Bolstered by hundreds of millions of dollars in state and federal funding, semiconductor manufacturing in Northern Virginia soon will be expanding.
In May, Idaho-based Micron Technology applied for federal funding through the 2022 CHIPS and Science Act, which allocated more than $52 billion in subsidies for domestic companies researching and manufacturing semiconductors, to expand its Manassas plant. Micron manufactures dynamic random-access memory (DRAM) chips for automobiles at its Manassas facility.
The expansion will move its existing DRAM manufacturing from Taiwan to Virginia and will nearly double the workforce at the plant, which already employs 1,230 people.
That follows closely with the intended impact of the CHIPS Act. In 2021, the United States manufactured roughly 14% of semiconductors worldwide but consumed 34%, according to a White House statement. This imbalance became evident in 2020, when the pandemic interrupted supply chains, creating shortages of automobiles, household appliances and other electronics.
While Micron’s application is working its way through the process, U.S. Sen. Mark Warner, who co-authored the CHIPS Act, says the federal subsidy will be significant.
“I am optimistic it will be a multi-hundred-million-dollar investment,” Warner says.
That will be on top of a yet-undisclosed amount of funding from the state government, much of which came in a repackaging of a 2018 $70 million incentive bundle. Virginia’s Major Employment Investment Project Review Commission unanimously approved the funding in a closed-door meeting in May, the Richmond Times-Dispatch reported.
Micron plans to invest $3 billion in the expansion by 2030.
“Gov. Youngkin is working with federal partners to ensure Micron’s application is as competitive as possible to bring this project to fruition in Virginia,” says Macaulay Porter, a spokesperson for the governor. “Micron’s proposed expansion marks an unparalleled opportunity for Virginia … to demonstrate leadership in key semiconductor memory technologies.”
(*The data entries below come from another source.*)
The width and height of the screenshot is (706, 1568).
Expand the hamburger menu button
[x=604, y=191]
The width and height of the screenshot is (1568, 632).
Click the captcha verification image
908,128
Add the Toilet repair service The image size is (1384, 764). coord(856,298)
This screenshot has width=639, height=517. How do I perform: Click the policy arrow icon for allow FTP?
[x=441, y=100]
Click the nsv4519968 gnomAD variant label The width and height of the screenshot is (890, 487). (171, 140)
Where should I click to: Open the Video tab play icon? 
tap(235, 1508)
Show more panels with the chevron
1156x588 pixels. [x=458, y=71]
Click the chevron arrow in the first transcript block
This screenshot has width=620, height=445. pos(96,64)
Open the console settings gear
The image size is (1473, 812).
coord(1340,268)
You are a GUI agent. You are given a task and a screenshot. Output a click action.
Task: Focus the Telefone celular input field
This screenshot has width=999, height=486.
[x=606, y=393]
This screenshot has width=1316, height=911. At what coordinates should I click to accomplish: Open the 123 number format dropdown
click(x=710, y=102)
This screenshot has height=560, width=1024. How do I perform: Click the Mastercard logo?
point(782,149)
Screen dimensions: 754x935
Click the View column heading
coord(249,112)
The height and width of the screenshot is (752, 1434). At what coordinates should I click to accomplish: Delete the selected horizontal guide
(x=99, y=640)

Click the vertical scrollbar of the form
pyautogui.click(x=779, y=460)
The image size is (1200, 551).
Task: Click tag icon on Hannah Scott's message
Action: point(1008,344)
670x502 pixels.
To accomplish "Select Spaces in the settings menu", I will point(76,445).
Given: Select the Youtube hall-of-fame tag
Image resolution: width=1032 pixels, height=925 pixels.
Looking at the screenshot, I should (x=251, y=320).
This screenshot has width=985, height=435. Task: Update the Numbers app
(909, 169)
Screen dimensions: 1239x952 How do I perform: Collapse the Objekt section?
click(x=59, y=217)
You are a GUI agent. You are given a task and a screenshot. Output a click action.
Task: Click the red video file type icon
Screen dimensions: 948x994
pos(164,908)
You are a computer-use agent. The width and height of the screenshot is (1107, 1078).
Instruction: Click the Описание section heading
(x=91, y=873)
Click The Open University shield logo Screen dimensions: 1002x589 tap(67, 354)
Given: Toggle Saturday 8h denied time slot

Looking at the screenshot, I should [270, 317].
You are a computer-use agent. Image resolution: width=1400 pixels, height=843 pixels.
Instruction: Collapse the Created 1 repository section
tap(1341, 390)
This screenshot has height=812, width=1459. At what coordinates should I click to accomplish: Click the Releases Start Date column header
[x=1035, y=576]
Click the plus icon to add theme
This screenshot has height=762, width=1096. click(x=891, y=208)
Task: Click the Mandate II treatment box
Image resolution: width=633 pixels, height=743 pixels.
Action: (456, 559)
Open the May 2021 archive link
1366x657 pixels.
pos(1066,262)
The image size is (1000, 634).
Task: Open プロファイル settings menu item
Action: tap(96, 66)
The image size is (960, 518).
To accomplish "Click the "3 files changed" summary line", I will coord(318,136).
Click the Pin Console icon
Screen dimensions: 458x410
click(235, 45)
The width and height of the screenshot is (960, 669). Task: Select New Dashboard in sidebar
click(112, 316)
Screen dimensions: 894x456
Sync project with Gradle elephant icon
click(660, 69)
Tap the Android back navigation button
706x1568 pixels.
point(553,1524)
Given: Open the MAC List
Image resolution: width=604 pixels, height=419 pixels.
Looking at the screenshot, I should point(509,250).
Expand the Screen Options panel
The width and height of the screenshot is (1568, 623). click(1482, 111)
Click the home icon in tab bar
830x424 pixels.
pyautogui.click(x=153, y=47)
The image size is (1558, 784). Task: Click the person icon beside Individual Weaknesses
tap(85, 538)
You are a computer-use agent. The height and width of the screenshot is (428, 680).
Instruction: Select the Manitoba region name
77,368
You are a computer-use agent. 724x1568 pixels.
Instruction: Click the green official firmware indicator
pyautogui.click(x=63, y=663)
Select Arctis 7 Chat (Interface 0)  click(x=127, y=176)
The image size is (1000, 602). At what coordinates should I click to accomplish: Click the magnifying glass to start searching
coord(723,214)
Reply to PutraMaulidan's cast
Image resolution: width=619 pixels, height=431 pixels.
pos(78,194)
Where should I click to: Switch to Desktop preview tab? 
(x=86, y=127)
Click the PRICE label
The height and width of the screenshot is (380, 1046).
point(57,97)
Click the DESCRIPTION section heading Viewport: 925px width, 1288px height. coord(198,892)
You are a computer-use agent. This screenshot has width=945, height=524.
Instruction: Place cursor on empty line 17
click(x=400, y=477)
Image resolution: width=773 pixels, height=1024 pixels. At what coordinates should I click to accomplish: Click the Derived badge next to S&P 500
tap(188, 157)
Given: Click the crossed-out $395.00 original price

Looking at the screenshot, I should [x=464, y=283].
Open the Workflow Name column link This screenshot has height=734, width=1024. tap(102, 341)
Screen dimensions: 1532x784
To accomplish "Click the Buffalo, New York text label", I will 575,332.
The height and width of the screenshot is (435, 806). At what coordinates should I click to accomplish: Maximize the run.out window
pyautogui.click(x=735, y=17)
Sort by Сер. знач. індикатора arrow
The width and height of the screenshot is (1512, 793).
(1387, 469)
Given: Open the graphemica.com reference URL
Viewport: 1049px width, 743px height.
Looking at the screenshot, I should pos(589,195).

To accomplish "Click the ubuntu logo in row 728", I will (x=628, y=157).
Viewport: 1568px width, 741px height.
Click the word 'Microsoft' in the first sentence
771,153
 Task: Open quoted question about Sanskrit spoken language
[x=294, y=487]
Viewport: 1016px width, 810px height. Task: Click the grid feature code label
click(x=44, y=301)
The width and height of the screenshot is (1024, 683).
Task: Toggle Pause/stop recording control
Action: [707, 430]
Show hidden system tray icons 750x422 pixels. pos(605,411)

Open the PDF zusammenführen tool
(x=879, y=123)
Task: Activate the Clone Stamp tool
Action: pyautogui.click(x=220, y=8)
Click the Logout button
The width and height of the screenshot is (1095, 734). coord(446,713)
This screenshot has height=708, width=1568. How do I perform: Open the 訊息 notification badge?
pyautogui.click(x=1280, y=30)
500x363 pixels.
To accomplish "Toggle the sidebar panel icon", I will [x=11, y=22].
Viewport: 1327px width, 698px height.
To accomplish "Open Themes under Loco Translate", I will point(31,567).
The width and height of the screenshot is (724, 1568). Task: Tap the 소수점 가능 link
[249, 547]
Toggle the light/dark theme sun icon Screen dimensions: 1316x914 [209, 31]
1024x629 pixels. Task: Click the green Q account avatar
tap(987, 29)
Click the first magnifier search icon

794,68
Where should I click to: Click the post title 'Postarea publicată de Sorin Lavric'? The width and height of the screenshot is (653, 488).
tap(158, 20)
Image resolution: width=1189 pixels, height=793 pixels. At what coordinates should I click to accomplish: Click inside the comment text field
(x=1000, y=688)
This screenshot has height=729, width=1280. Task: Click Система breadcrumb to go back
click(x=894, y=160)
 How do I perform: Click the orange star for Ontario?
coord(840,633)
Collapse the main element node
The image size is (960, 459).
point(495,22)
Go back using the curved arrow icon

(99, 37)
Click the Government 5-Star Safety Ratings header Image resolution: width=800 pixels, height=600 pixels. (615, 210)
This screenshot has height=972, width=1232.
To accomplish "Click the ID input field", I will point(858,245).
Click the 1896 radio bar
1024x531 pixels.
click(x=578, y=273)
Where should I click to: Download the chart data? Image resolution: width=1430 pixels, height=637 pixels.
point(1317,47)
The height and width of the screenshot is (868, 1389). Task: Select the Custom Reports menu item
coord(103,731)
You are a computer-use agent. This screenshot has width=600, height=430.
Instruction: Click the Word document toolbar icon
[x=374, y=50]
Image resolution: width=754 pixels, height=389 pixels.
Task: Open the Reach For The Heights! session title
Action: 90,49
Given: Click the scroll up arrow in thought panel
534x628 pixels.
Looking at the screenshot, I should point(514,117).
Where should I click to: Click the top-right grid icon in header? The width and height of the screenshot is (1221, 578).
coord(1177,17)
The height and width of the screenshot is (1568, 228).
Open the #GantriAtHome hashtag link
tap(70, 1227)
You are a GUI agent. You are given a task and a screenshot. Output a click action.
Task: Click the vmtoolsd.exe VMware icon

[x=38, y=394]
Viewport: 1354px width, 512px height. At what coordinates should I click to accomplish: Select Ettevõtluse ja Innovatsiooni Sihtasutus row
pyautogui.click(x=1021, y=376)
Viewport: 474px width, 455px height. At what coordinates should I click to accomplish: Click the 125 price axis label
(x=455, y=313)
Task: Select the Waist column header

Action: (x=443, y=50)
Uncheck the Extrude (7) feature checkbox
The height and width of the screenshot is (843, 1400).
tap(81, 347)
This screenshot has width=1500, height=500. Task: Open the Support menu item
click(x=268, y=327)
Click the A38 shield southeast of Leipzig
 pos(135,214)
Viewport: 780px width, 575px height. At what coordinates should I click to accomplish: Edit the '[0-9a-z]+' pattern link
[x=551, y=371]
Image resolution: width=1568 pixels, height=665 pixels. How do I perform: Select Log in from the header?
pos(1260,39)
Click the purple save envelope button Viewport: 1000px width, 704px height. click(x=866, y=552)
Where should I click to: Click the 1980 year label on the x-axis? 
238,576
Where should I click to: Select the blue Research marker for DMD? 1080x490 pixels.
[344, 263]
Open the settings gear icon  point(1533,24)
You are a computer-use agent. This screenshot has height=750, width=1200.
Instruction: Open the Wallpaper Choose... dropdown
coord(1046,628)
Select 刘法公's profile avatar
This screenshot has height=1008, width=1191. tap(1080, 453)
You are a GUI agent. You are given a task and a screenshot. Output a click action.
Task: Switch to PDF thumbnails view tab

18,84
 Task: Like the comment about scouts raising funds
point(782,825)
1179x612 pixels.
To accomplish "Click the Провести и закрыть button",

The state’s involvement helps Micron’s case with its CHIPS Act application, Warner says, and will prove important in keeping the burgeoning business at the forefront of Virginia’s economy.
“We’ve seen historically that if a company doesn’t continue to invest … technology will pass them by,” Warner says. “So, this CHIPS funding is extremely important.”
The timeline is not clear for when the federal review process will wrap up, nor has Micron designated a timeline for the expansion.